WHAT IS REQUIRED: Copy all lines containing the string "with" from the records below.

THE RECORDS:
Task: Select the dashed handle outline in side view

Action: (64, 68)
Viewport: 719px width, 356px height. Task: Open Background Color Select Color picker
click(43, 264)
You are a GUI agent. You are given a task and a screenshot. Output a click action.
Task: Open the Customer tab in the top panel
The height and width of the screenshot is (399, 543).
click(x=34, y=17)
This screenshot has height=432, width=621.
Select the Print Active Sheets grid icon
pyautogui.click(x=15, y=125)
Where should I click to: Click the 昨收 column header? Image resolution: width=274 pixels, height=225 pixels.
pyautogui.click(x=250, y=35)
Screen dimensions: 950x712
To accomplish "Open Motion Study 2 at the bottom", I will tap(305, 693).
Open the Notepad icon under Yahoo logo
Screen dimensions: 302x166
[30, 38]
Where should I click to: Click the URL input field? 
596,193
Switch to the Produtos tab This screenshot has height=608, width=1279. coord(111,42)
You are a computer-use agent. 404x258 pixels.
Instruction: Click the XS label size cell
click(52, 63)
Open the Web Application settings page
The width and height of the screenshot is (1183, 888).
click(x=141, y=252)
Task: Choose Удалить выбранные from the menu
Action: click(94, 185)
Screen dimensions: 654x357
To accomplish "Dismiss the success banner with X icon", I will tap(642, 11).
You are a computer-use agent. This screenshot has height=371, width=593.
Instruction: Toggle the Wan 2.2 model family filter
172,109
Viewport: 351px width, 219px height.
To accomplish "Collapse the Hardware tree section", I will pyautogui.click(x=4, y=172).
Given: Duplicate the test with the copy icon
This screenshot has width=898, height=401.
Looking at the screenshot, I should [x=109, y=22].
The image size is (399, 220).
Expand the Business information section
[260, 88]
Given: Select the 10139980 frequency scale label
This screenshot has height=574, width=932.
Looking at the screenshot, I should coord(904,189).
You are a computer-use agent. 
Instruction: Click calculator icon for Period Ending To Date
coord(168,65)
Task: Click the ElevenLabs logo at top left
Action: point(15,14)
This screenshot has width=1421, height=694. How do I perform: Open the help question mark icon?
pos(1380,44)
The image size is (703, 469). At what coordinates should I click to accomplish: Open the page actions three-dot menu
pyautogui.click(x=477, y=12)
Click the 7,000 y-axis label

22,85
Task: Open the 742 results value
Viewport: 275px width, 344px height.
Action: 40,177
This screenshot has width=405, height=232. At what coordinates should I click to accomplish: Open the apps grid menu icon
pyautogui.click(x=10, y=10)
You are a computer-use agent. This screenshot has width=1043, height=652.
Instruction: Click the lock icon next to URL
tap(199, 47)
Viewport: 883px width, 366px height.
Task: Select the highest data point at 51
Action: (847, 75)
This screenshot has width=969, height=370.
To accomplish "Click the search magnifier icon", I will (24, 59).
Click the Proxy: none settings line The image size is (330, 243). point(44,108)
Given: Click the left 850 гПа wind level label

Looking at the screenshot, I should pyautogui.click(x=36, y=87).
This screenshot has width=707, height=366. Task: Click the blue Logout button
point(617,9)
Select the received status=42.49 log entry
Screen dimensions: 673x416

EXERCISE ANSWER:
To accomplish "Dismiss the success banner with X icon", I will tap(642, 11).
Given: Duplicate the test with the copy icon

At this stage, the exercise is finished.